Robiliśmy już paprykę faszerowaną:
- bobem i ryżem (przepis znajdziecie
TU)
- soczewicą i groszkiem (przepis jest
TUTAJ)
- makaronem, kukurydzą i pomidorami (przepis znajdziecie
TUTAJ)
- soczewicą i fasolką szparagową (przepis jest
TUTAJ).
Całkiem niedawno, zajadałem się papryką nadziewaną innym farszem - kaszą jaglaną i groszkiem :)
Papryki (Rodzice wykorzystali 2 papryki, jedną czerwoną i 1 żółtą; pół papryki = 1 porcja obiadowa jak dla mnie) po wymyciu i osuszeniu kroimy wzdłuż na pół, tak aby wyszły nam łódki.

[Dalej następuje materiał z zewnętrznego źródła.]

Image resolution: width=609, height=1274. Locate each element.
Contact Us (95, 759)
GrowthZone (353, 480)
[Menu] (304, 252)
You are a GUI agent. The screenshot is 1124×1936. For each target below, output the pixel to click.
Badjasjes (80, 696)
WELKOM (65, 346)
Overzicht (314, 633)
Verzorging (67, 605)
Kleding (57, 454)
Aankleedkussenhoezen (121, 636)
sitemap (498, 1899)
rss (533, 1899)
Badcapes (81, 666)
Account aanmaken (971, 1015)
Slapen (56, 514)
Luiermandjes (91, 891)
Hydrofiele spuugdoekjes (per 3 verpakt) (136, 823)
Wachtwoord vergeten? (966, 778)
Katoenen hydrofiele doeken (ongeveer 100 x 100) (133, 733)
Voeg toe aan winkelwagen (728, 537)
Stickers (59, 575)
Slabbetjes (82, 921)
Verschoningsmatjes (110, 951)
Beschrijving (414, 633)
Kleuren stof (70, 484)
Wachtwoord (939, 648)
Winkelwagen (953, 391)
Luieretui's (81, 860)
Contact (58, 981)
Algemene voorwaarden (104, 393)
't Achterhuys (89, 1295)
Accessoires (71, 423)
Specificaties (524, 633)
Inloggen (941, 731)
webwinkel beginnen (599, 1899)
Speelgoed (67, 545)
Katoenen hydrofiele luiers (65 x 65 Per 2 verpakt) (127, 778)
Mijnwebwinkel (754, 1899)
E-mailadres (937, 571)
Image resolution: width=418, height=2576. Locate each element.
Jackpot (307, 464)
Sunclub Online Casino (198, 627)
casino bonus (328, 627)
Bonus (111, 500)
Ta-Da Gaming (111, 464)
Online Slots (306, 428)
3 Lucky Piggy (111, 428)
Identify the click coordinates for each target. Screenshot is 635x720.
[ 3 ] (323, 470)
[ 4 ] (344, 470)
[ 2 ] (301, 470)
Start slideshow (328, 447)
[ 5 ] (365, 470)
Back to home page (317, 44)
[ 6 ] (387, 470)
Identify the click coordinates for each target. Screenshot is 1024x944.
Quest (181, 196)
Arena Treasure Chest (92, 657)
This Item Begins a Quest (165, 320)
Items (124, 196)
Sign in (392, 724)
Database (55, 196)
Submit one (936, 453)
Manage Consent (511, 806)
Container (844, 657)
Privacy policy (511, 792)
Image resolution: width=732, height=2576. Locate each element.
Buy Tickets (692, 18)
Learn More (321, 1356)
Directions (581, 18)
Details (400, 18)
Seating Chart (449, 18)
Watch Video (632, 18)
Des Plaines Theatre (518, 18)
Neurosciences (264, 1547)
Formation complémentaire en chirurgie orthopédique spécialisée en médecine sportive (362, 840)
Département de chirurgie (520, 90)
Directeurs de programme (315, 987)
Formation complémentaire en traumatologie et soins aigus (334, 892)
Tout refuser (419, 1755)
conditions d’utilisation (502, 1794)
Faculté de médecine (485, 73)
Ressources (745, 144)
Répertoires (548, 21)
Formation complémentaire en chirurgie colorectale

Każdą łódkę (połówkę papryki) nadziewamy kolejnymi warstwami:
1. groszkiem mrożonym (kilka łyżek);
groszek przed włożeniem do papryki przelewamy wrzątkiem
2. ugotowaną organiczną kaszą jaglaną (ok. 1-2 łyżki);
kaszę jaglaną gotujemy zgodnie z przepisem, które znajdziecie TUTAJ z tym, że zamiast oleju kokosowego do kaszy dodajemy organiczną oliwę z oliwek extra virgin
3. odrobiną organicznego tymianku suszonego
4. organicznymi łuskanymi pestkami słonecznika
Tak przygotowane papryki, układamy na blaszce wyłożonej papierem do pieczenia;
wkładamy do rozgrzanego piekarnika (180 stopni + górna i dolna grzałka + termoobieg); pieczemy 30 minut.
Upieczone papryki po wystudzeniu przechowujemy w lodówce. Na około godzinę przed podaniem, wyjmujemy paprykę z lodówki, aby ogrzała się w temp. pokojowej.